Spaniards to Add Posh to Red Square

VedomostiSpanish firms plan to spend $660 million turning this building at Red Square 5 into a luxury hotel and auction house complex.
The Kremlin on Wednesday tapped a Spanish consortium to transform the sprawling building at Red Square 5 into a retail, office and luxury complex, presidential property chief Vladimir Kozhin said.

Kozhin said 38 firms, including "all the big construction companies in Europe," bid in the tender to reconstruct the historic building, which was once seized by Leon Trotsky and his Revolutionary Military Council and recently housed Defense Ministry staff.

The winning consortium includes Spanish construction giant and project contractor Ferrovial, as well as Caja de Madrid, Spain's third-largest bank, said Jorje Segura Martin, general director of Segura Consulting Associated, the organizer of the bid.

Martin said the consortium had secured lines of credit totaling 600 million euros ($660 million) to overhaul the Sredniye Torgoviye Ryady property, which is opposite St. Basil's Cathedral and between trading house GUM and the Hotel Rossiya.
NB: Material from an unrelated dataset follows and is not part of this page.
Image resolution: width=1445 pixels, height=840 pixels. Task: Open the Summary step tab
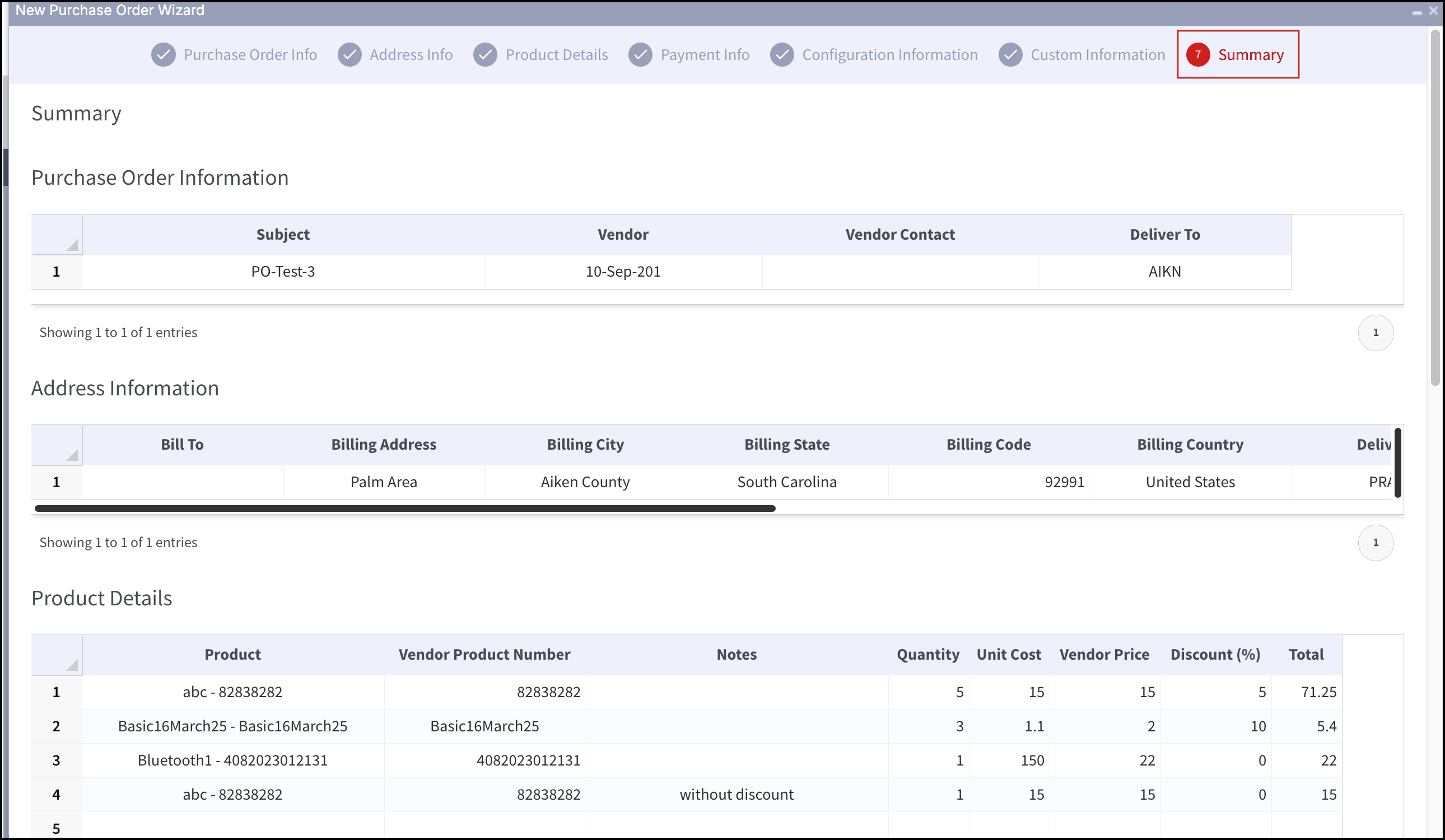coord(1238,54)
The plan is to double the building's existing 45,000 square meters by adding several underground levels, and to convert the aging structure into an elite compound containing a 300-room five-star deluxe hotel, a 400-room five-star hotel, an auction house and an exchange for trading precious stones. It will also have parking space for 600 vehicles.

The presidential property department, which was created 10 years ago to manage the vast amounts of property confiscated from the Soviet Communist Party, will retain control of 45,000 square meters after the building is gutted and rebuilt, while the Spaniards will own the additional space in the new complex.

Part of the investment contract calls for Segura Consulting to provide 2,500 apartments for military personnel in return for the Defense Ministry vacating the building, which Segura said would cost about $60 million. As a result, he said, the consortium isn't expecting to break even on its investment for 15 years.

"But this project is of great political significance and prestige," Segura said.

Yulia Nikulicheva, senior research analyst with Jones Lang LaSalle, said the long delay for expected returns on the consortium's money was surprising.

In Russia, most people want their projects to pay for themselves in five to eight years, or 10 years at the most, Nikulicheva said.

"This is a prime, prime location," she said. "To be able to put your name on a project like this is very important for such a company."

The building is part of the Kremlin and Red Square World Heritage Site recognized by UNESCO and was built in the 1890s by architect Roman Klein.

However, Alexander Gladyshev, general director of the state-owned enterprise that controls the building, said only the facade is protected by the heritage-site distinction and only permission from Russia's Culture Ministry is needed to redo the interior.

The property department has been trying for years to find a partner willing to put up the money to overhaul Red Square 5.

The apartments requirement for Defense Ministry personnel caused French construction firm Bouygues to abandon the project after winning a tender nearly two years ago, Kozhin said.